Introduction to Operator & Agents

Operator is a major step in OpenAI’s roadmap for AI agents. It blends GPT-4’s reasoning and vision with a universal “screen + mouse + keyboard” interface, letting it tackle day-to-day chores online. The platform remains under active development, with strong emphasis on user confirmations, safety checks, and reliable performance. Over time, OpenAI aims to refine Operator’s capabilities, incorporate public feedback, and make it available—both as a consumer product and an API—for broader, real-world AI-driven automation.

1. On the power of “Operator” and CUA

“Operator is based on the new model we’ve trained at OpenAI, which we’re calling the computer using agent, or CUA for short. … By teaching a model how to use the same basic interface that we use on a daily basis, it just unlocks a whole new range of software that was previously inaccessible.”

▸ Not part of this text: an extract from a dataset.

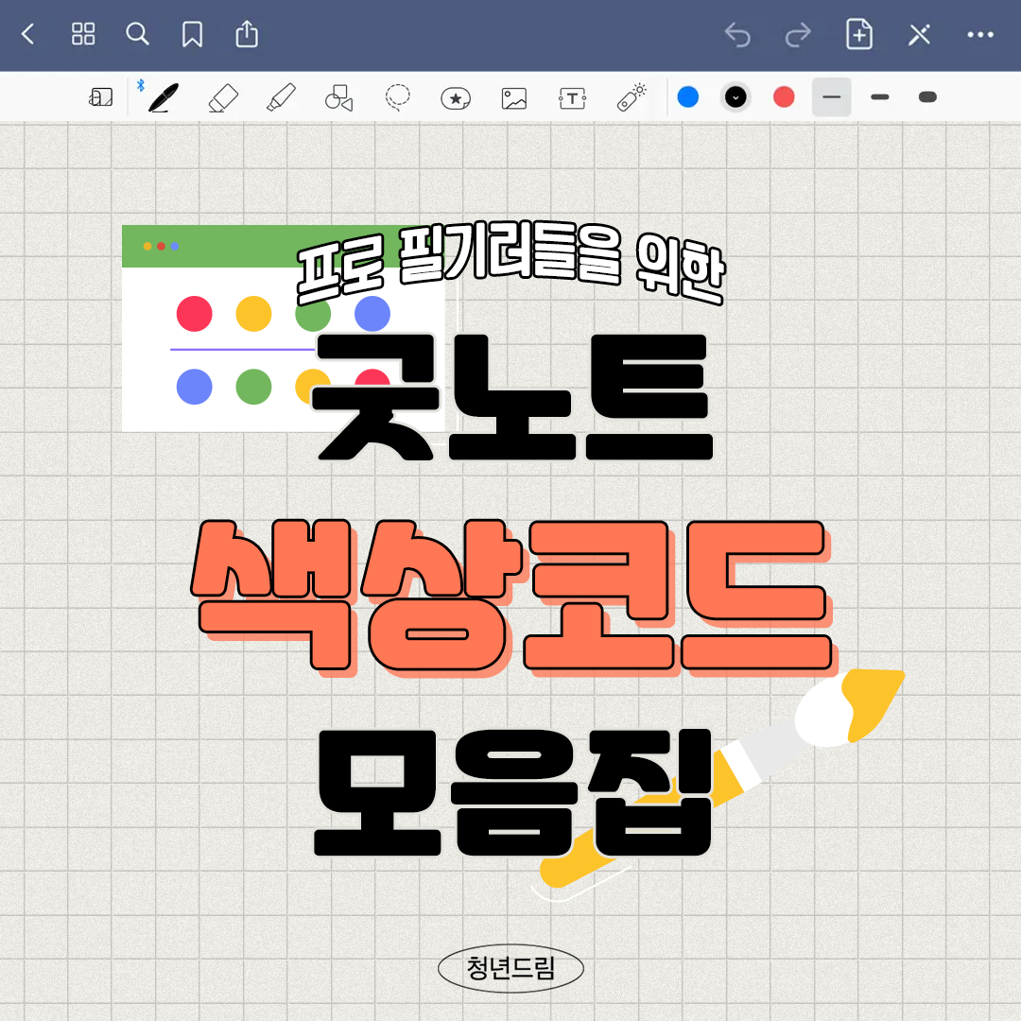
Task: Open the add page menu
Action: click(x=858, y=35)
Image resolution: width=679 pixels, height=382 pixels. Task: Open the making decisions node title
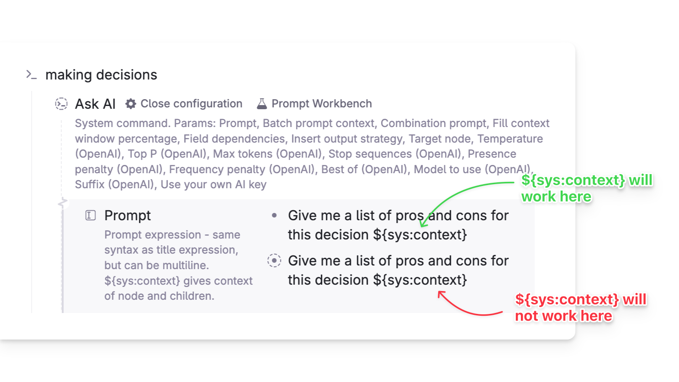(x=101, y=74)
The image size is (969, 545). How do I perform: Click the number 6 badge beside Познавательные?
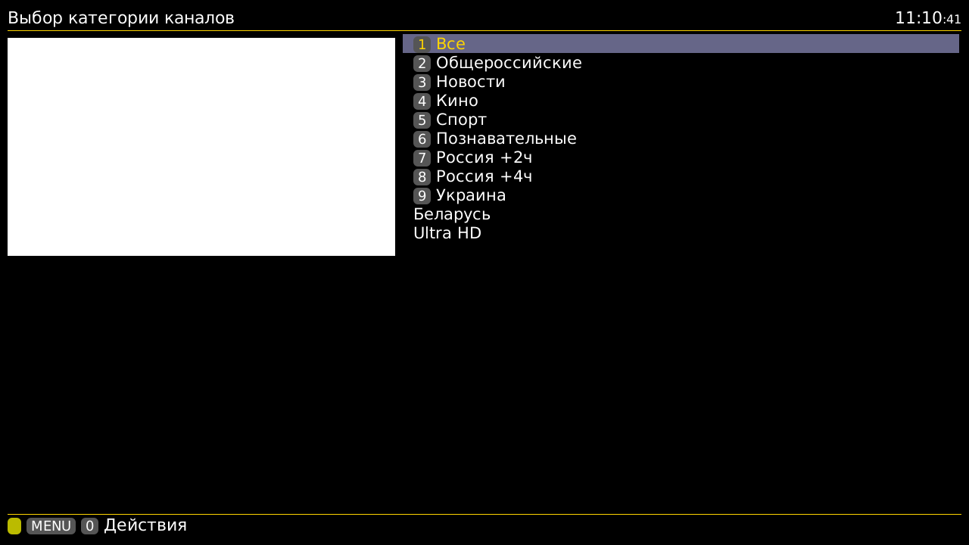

2. On using raw screenshots (no APIs needed)

“Before, if you wanted to build something like Operator without CUA, you’d need to use some specialized APIs. … But if your site … did not have an API, then you’re out of luck. So this is just using screenshots, no API, nothing, just working.”

3. How Operator navigates websites

“CUA understands this. It’s just seeing the raw pixels. And after CUA sees this image, it decides what to do next. … It figures out what the next action it should take is.”

4. “Human in the loop” design

“At any point in time, a user should be able to take control and give Operator instructions, or tell a little bit more, guide a little bit more, etc. … We almost think of Operator as also keyed to how we think about user and user controls.”

5. On confirmations and alignment

“Operator comes back and asks for confirmation when it’s about to do anything kind of impactful. … We have moderation models. We have post hoc detection. We have blocked websites. … That’s really how we think about it—this stack of mitigations.”

6. Real-world side effects

“It is one of the first agents that we’re putting out in the world and which has real-world side effects. … For example, what if the user is misaligned? … If the agent is misaligned? … If the website is misaligned? … We hope to learn a lot from this deployment and iterate on our mitigations as we go.”